◆ Provided material

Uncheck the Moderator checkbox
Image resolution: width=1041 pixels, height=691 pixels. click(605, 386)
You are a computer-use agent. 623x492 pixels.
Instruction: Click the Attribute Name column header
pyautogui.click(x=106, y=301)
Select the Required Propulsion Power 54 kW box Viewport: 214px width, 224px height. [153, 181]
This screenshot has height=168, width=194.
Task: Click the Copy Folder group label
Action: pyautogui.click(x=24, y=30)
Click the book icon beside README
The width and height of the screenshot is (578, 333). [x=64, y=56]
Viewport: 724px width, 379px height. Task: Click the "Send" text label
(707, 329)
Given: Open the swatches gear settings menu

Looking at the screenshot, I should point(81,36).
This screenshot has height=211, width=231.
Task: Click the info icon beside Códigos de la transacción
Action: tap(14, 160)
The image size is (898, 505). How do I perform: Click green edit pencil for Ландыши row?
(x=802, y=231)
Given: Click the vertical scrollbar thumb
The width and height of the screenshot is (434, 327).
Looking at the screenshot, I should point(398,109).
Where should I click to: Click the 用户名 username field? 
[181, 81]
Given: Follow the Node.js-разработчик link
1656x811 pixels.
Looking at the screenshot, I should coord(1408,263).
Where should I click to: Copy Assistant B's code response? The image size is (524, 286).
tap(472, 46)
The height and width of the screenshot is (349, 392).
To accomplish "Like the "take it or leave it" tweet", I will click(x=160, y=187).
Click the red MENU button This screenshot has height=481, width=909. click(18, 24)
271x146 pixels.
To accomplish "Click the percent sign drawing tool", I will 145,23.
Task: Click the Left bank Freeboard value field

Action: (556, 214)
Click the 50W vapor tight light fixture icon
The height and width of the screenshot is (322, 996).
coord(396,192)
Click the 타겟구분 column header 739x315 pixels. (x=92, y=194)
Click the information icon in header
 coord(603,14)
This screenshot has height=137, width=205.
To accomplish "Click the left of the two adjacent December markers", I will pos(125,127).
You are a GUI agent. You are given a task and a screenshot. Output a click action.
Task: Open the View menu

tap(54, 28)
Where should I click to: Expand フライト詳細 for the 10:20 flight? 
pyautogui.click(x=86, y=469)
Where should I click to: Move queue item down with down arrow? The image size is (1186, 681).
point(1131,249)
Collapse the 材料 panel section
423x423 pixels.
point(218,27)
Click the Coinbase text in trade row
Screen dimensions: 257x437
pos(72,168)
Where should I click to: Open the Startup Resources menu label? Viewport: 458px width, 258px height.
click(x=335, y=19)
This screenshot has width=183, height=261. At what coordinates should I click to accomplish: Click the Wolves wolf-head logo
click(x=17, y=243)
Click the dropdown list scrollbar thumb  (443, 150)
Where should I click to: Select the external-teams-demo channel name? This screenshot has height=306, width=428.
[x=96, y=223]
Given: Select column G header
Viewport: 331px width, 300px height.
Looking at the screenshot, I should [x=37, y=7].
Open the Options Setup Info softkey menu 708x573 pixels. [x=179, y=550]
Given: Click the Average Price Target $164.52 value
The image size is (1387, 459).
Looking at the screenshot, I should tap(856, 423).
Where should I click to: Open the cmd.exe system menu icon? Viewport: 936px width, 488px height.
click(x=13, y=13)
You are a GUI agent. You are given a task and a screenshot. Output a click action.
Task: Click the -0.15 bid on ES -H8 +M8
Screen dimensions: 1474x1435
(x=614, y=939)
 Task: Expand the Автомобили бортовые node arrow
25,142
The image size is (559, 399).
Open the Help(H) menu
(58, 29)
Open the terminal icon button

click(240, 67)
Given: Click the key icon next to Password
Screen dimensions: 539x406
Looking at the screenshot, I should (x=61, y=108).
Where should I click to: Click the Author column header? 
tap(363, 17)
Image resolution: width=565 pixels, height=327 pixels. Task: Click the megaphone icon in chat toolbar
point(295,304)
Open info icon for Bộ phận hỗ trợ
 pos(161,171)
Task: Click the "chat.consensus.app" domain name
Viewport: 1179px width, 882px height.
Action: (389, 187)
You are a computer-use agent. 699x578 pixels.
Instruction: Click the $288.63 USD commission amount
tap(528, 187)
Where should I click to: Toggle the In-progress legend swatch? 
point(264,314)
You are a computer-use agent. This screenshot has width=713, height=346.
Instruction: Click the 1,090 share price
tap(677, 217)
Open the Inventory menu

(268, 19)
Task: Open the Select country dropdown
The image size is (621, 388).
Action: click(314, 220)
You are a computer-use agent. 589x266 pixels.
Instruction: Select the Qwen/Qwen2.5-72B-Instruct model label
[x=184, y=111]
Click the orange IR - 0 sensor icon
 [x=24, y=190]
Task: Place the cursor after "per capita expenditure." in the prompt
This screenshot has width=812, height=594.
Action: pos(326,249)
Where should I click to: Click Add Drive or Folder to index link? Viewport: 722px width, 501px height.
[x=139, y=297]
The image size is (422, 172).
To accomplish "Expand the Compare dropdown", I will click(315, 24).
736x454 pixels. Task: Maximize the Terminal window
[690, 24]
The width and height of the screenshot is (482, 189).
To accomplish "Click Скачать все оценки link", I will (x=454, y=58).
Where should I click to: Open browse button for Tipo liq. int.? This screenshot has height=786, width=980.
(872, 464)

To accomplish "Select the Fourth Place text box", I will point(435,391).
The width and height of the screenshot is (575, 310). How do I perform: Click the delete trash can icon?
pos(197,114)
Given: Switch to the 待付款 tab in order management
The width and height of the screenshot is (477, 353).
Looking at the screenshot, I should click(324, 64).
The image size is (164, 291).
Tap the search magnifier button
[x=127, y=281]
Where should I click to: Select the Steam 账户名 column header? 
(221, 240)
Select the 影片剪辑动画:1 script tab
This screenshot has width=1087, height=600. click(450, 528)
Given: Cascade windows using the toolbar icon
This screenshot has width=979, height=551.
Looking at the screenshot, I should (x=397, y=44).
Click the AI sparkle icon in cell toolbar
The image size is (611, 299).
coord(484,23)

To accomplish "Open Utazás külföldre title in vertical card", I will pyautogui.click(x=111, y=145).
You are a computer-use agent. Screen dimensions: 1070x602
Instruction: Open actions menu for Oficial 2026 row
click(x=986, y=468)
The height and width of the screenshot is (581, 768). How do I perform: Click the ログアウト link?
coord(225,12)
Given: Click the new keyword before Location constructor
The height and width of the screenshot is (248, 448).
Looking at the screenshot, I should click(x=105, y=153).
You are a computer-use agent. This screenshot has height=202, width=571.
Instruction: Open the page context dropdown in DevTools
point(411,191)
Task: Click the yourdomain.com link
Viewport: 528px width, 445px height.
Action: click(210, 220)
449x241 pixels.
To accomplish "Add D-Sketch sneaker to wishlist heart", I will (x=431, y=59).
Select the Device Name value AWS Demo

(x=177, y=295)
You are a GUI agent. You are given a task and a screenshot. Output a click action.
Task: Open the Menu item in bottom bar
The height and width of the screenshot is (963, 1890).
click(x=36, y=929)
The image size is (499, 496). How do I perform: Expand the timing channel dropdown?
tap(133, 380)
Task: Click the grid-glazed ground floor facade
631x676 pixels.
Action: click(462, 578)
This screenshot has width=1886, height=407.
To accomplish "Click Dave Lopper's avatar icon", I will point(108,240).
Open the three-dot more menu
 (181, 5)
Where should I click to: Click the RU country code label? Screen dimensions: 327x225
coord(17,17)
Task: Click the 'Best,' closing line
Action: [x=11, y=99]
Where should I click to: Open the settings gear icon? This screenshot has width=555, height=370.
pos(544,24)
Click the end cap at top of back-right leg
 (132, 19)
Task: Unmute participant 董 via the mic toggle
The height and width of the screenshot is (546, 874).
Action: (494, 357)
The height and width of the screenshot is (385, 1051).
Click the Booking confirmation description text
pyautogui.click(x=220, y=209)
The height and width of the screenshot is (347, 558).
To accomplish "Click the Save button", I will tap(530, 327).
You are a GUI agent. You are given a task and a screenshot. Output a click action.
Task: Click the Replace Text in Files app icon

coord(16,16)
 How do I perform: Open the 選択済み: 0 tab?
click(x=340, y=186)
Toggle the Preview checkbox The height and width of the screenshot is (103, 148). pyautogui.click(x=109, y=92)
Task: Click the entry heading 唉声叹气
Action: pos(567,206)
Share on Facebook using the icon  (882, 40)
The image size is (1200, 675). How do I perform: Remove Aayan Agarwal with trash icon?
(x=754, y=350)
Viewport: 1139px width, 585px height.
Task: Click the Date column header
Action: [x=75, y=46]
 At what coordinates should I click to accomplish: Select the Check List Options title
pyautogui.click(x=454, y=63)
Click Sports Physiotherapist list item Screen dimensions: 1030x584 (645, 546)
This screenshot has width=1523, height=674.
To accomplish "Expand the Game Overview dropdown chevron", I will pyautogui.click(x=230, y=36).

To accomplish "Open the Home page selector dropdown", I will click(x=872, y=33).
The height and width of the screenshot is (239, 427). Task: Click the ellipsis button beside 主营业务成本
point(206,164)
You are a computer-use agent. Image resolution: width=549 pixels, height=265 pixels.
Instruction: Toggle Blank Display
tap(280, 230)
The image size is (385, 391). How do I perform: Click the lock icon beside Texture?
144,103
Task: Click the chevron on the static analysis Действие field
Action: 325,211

◆ The problem
Keeping every character as it is, restate the lines above that run from the line with "Task: Unmute participant 董 via the mic toggle" through the line with "The height and width of the screenshot is (347, 558).", both included, and nothing else.

◆ Reply to the exercise
Task: Unmute participant 董 via the mic toggle
The height and width of the screenshot is (546, 874).
Action: (494, 357)
The height and width of the screenshot is (385, 1051).
Click the Booking confirmation description text
pyautogui.click(x=220, y=209)
The height and width of the screenshot is (347, 558).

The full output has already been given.